### Brief
The records below must be copied in full; omit the images.

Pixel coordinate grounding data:
------------------------------------------------
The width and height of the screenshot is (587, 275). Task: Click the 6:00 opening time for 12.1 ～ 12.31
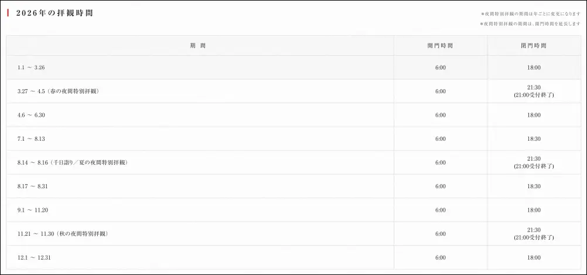(x=441, y=257)
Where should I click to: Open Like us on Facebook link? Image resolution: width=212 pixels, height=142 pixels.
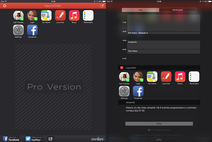11,139
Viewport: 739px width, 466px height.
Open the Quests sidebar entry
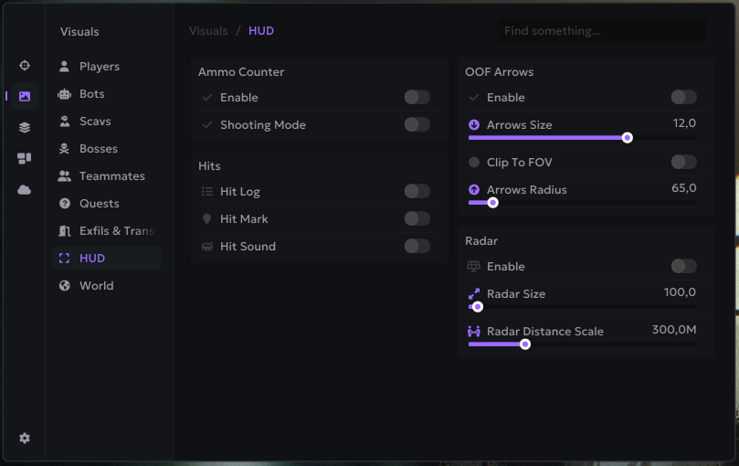100,204
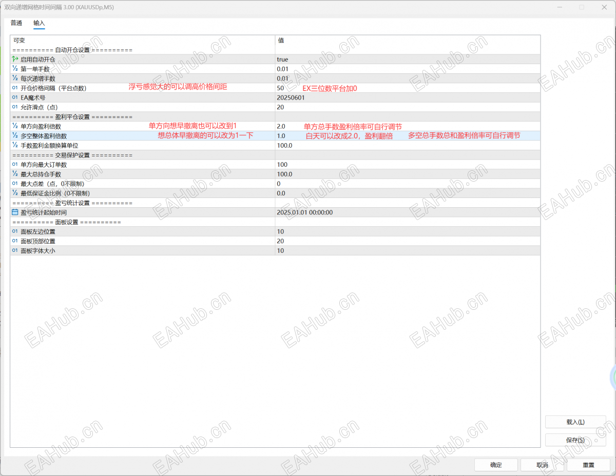Click 保存(S) to save settings
Image resolution: width=616 pixels, height=476 pixels.
click(575, 440)
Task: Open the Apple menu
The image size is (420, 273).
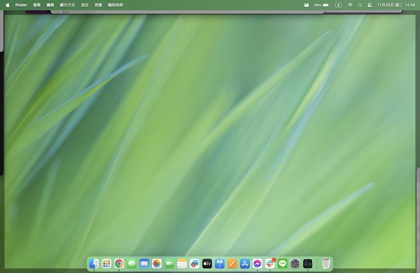Action: 7,5
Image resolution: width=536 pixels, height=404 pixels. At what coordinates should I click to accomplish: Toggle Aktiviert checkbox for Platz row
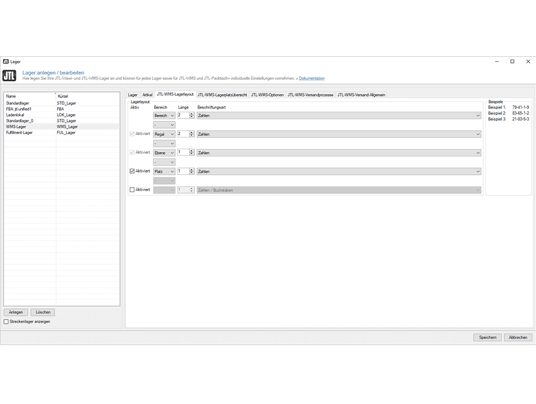pyautogui.click(x=132, y=171)
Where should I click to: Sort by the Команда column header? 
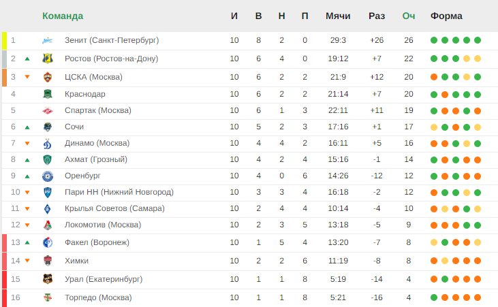[x=63, y=16]
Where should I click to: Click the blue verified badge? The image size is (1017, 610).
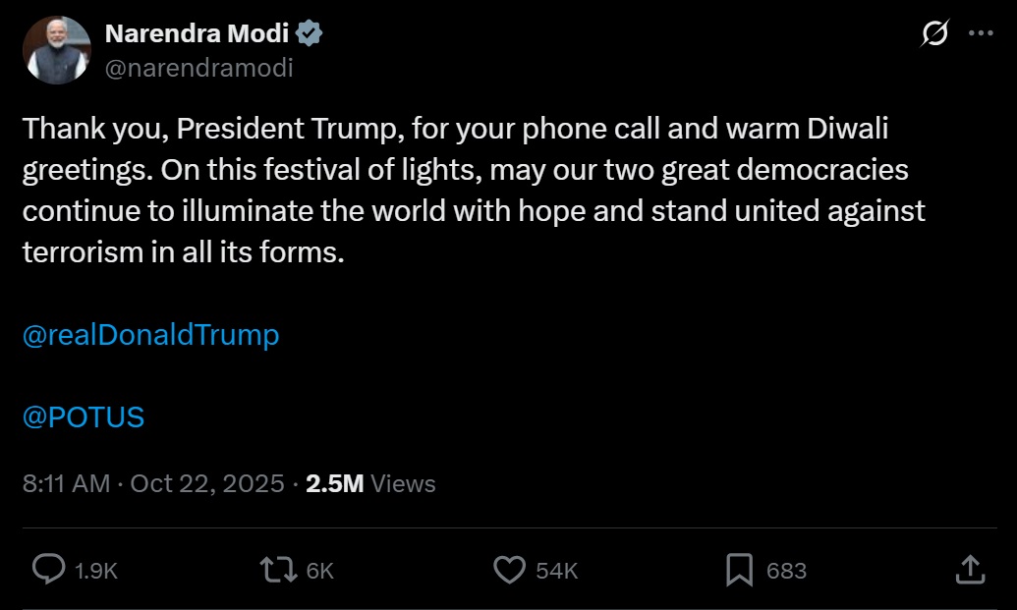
------------------------------------------------
### Answer for the task
The width and height of the screenshot is (587, 275). Task: Click the 6:00 opening time for 12.1 ～ 12.31
(x=441, y=257)
Where should I click to: Open Like us on Facebook link? Image resolution: width=212 pixels, height=142 pixels.
11,139
Viewport: 739px width, 466px height.
Open the Quests sidebar entry
100,204
Click 保存(S) to save settings
Image resolution: width=616 pixels, height=476 pixels.
click(575, 440)
Task: Open the Apple menu
The image size is (420, 273).
Action: 7,5
Image resolution: width=536 pixels, height=404 pixels. At what coordinates should I click to accomplish: Toggle Aktiviert checkbox for Platz row
pyautogui.click(x=132, y=171)
Where should I click to: Sort by the Команда column header? 
[x=63, y=16]
Where should I click to: Click the blue verified badge? The image size is (1017, 610).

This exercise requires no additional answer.